GIVEN EXERCISE 1: In the passage on David W.'s claimed ancestry, which tribe does he say his paternal grandparents belonged to?
GIVEN EXERCISE 2: From the passage on David W.'s claimed ancestry, reproduce the wording between "In his accompanying" and "Although David W.", inclusive.

SOURCE DOCUMENT:
· · ·
In his accompanying declaration, David W. states his belief that
his "ancestry is more than three-fourths American Indian." According to
David W., his paternal grandparents were Cherokee Indians of the
"Smoky Mountain" tribe with close ties to a Knoxville, Tennessee
reservation. David W. believes that his maternal grandmother was also
part Indian. As a child, David W. "frequently" visited Cherokee
Indian reservations in Tennessee, where he once "participated in a
Cherokee ceremony wherein [he] became the 'blood brother' of a
Cherokee boy who resided on the reservation." There
is no evidence that David W. or his grandparents are
enrolled as members of any Indian tribe. Although David W.
claims to "identify" with his Native American heritage, he does
not state whether, as an adult, he maintained any tie
to any tribe or to his paternal grandparents. David W.
argues that he was unaware his heritage was significant to
the dependency proceeding until after he appealed the judgment terminating
his parental rights.
Coram
Vobis Procedural Bar
(1)
· · ·
DATA LINES:
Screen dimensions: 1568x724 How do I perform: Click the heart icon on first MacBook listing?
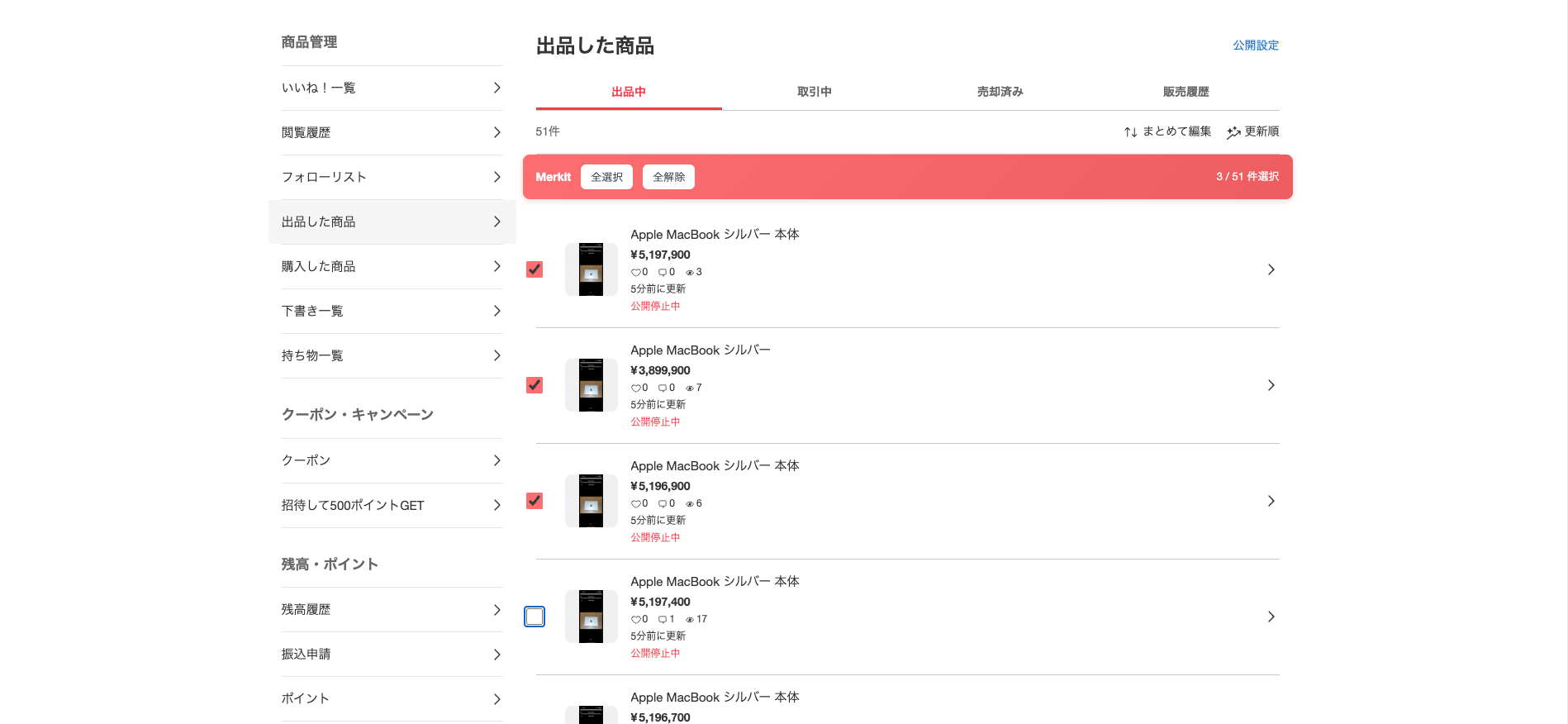636,272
· · ·
WRITTEN SOLUTION 1: They were Cherokee Indians of the "Smoky Mountain" tribe.

WRITTEN SOLUTION 2:
In his accompanying declaration, David W. states his belief that
his "ancestry is more than three-fourths American Indian." According to
David W., his paternal grandparents were Cherokee Indians of the
"Smoky Mountain" tribe with close ties to a Knoxville, Tennessee
reservation. David W. believes that his maternal grandmother was also
part Indian. As a child, David W. "frequently" visited Cherokee
Indian reservations in Tennessee, where he once "participated in a
Cherokee ceremony wherein [he] became the 'blood brother' of a
Cherokee boy who resided on the reservation." There
is no evidence that David W. or his grandparents are
enrolled as members of any Indian tribe. Although David W.